No, movies haven't gotten (much) longer
Have movies gotten longer?
It often feels like they have, right? I mean, The Hobbit was just under three hours (and felt like just over four!) – The Avengers was 142 minutes, and the sheer volume of people complaining about how long movies are lends some credence to the theory that yes, Hollywood has decided to drown their consumers in running time.

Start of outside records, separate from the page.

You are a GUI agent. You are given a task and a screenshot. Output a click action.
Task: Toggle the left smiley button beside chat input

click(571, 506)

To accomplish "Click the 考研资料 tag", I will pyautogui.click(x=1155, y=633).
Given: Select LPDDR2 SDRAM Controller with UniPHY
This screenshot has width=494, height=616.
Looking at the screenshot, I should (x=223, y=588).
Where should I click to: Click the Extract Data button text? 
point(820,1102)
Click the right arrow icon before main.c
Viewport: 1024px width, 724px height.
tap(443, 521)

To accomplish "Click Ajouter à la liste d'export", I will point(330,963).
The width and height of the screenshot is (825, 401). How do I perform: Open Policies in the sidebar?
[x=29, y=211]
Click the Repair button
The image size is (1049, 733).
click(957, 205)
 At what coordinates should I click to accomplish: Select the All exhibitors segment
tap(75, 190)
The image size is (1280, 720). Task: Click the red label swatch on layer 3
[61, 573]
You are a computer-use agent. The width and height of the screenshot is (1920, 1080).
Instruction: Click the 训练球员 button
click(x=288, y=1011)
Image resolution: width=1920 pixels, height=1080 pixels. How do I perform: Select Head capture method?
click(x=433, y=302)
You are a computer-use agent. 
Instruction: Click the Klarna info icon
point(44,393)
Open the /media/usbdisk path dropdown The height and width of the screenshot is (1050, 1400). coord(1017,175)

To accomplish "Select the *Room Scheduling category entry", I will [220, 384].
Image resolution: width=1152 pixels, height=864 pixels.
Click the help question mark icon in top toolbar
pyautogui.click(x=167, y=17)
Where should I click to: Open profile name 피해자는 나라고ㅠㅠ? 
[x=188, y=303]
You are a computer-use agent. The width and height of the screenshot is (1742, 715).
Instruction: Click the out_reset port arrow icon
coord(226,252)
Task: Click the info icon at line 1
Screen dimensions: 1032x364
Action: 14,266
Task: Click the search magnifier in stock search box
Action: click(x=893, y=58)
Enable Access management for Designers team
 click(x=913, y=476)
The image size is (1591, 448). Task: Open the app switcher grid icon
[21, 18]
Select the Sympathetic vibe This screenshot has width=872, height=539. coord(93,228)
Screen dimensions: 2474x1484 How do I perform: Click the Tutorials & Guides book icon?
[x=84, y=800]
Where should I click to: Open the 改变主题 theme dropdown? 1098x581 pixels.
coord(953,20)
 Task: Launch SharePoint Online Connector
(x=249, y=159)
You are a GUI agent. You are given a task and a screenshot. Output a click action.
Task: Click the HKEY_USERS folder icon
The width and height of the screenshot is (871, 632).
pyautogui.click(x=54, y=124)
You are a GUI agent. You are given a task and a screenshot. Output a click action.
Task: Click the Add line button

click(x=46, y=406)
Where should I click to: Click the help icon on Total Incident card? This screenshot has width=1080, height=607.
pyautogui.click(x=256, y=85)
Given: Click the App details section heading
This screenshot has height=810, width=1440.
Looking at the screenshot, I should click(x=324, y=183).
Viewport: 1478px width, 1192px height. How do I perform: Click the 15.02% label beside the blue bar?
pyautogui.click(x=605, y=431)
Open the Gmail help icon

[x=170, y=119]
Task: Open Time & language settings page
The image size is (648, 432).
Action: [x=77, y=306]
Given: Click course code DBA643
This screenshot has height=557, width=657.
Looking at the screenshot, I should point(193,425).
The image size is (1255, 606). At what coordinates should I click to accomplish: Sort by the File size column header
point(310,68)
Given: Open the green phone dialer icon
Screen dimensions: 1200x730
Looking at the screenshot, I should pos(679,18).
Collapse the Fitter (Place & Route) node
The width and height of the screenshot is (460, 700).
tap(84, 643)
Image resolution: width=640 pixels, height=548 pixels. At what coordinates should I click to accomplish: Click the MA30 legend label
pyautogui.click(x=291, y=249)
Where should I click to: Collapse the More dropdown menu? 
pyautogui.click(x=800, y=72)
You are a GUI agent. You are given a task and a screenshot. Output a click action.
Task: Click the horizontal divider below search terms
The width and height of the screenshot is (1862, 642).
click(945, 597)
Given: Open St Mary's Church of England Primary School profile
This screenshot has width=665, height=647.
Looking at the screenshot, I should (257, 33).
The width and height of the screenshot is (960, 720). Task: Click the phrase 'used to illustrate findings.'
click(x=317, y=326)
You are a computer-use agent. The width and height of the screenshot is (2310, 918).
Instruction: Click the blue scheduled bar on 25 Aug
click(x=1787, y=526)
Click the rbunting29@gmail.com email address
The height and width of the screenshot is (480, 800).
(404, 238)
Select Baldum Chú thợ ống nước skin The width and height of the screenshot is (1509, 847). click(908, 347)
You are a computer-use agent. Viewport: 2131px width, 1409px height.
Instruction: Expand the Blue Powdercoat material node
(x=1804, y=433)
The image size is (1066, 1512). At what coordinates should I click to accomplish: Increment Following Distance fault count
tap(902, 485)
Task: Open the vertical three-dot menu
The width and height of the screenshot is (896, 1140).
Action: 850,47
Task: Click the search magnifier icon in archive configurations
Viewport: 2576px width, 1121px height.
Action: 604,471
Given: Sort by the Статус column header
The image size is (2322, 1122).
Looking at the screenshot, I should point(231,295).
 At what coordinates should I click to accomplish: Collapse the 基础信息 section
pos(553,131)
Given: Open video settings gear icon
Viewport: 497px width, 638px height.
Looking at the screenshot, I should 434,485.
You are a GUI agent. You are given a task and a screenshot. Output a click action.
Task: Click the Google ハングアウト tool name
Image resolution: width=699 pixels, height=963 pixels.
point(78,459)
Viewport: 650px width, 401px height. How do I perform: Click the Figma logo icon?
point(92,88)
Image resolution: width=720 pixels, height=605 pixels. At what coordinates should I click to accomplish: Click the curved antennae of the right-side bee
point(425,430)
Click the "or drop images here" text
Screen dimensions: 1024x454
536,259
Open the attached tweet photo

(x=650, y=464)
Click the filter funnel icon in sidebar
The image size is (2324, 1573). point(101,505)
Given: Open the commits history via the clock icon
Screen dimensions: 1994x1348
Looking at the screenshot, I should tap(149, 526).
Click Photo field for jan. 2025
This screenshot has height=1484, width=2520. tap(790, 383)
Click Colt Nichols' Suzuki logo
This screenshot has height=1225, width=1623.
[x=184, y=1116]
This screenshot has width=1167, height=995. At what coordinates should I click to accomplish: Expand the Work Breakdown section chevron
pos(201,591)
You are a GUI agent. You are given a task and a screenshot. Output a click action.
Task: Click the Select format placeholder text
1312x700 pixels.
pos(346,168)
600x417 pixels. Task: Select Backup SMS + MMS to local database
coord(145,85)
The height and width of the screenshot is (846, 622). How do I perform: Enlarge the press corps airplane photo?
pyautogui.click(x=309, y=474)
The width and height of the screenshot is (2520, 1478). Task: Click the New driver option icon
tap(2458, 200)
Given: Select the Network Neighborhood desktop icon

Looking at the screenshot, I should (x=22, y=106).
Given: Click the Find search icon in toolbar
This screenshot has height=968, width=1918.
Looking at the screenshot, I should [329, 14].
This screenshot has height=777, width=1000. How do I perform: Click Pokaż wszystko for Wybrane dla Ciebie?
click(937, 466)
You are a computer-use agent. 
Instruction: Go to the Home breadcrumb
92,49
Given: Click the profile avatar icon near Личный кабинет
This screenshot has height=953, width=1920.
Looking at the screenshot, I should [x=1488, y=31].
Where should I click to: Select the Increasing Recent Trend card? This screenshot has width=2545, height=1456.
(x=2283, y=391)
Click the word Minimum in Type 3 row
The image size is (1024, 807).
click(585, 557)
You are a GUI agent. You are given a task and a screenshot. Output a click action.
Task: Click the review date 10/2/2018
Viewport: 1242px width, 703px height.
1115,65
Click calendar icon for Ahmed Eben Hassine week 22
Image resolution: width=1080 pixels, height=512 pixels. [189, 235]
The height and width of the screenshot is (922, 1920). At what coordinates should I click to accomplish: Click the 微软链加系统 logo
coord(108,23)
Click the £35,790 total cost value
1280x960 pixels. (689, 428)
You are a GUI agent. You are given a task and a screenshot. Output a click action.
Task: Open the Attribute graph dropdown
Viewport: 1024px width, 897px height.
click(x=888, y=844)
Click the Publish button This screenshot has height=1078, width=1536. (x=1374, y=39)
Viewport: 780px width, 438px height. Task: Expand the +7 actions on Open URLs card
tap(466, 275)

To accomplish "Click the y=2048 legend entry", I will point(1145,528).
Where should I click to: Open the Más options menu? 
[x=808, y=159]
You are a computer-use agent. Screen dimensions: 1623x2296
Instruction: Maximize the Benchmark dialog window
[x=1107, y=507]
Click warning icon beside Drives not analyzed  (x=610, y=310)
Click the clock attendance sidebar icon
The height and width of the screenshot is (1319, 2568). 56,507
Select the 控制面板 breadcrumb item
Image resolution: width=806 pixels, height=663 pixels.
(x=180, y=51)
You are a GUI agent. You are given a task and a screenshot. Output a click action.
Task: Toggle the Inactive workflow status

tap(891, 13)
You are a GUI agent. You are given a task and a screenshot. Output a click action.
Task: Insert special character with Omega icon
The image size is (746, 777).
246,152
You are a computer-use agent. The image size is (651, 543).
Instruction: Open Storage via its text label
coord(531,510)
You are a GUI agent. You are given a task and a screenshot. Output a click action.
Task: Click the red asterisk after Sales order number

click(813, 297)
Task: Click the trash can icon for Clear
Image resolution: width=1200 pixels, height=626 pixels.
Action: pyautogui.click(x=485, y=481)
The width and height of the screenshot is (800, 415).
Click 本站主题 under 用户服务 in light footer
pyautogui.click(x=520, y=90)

But I just caught The Good, The Bad, and The Ugly on Netflix 1 and here’s the thing: despite being a very old movie – and a very good movie – it is also a very long movie. In fact, the English dub clocks in at 179 minutes – literally one minute less than three hours. Is it possible that movies haven’t gotten longer, and that our attention spans have just gotten shorter?
I decided to answer this question in the best way possible – with large amounts of data.
Preprocessing
Getting the data was actually incredibly simple. I was so ready to write a scraper or two, but then IMDB had to go and release all of their data for public consumption. In particular, they have a file called running-times.list
, which contains exactly what you might think it contains.
The format, though, leaves something to be desired. Take this snippet from near the beginning of the file:
"#OscarTheOuch" (2013) 30
"#Yaprava" (2013) 60 (with commercials)
"#lovemilla" (2013) 6 (approx.)
"#waszurwahl" (2013) 25
"$#*! My Dad Says" (2010) USA:30
"$#*! My Dad Says" (2010) {Code Ed (#1.4)} 30
"$#*! My Dad Says" (2010) {Goodson Goes Deep (#1.12)} 30
"$#*! My Dad Says" (2010) {Make a Wish (#1.9)} 30
"$#*! My Dad Says" (2010) {Pilot (#1.1)} 30
"$#*! My Dad Says" (2010) {Wi-Fight (#1.2)} 30
"$100 Makeover" (2010) USA:30
A few issues jump out immediately:
- The data dump includes television shows.
- The data’s not standardized at all: running times are prepended with countries, or appended with annotations.
- They turned @shitmydadsays into a TV show? Seriously?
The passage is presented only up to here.